Seattle only major US city to see decline in housing prices
Aug 28, 2019, 12:08 PM
(Stephen Brashear/Getty Images for Redfin)
While the price of buying a home in the U.S. continues to climb nationwide, Seattle stands alone as the only major city in the country to see a year-over-year decline in housing prices.
Report: Seattle housing market continues downward trajectory
The latest data comes courtesy of the S&P CoreLogic Case-Schiller home-price index. Its most recent report shows that Seattle experienced a decline for the price of a home for the second month in a row.

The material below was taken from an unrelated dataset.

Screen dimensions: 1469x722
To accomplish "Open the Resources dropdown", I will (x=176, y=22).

While Seattle dipped 1.3 percent between June of 2018 and 2019, the rest of the nation experienced a combined year-over-year growth of 3.1 percent. Moving forward, the report estimates that “current rates of change will generally be sustained barring an economic downturn.”
Data from Zillow paints an even fuller picture of just how much the Seattle housing market has cooled in 2019. At the peak of the most recent boom in mid-2018, the average value of a home in Seattle was $750,000. That’s since dropped to $711,000, marked by a 4.3 percent decline over the last year.

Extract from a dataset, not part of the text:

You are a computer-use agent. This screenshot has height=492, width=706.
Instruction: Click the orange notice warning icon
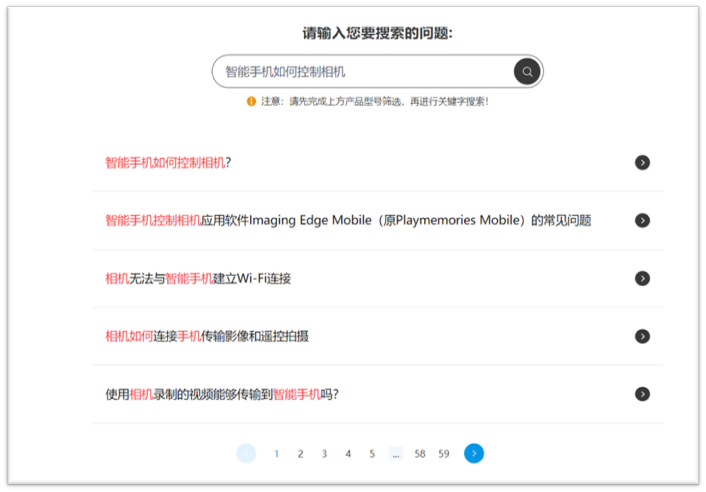pyautogui.click(x=251, y=102)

Zillow expects that downward spiral to continue well into the future, predicting that by July of 2020, home values in Seattle will be down around $688,000.
Meanwhile, Pierce County’s housing market is booming, seeing an increase in median home prices of over 6 percent between July of 2018 and 2019.
Pierce County becoming ‘darling’ of Puget Sound housing market
“The secret is out about Pierce County,” Allen Realtors President Mike Larson agreed in a recent news release. “You can buy twice the house for about half the price. You just have to be willing to deal with the traffic if you work north or south of here.”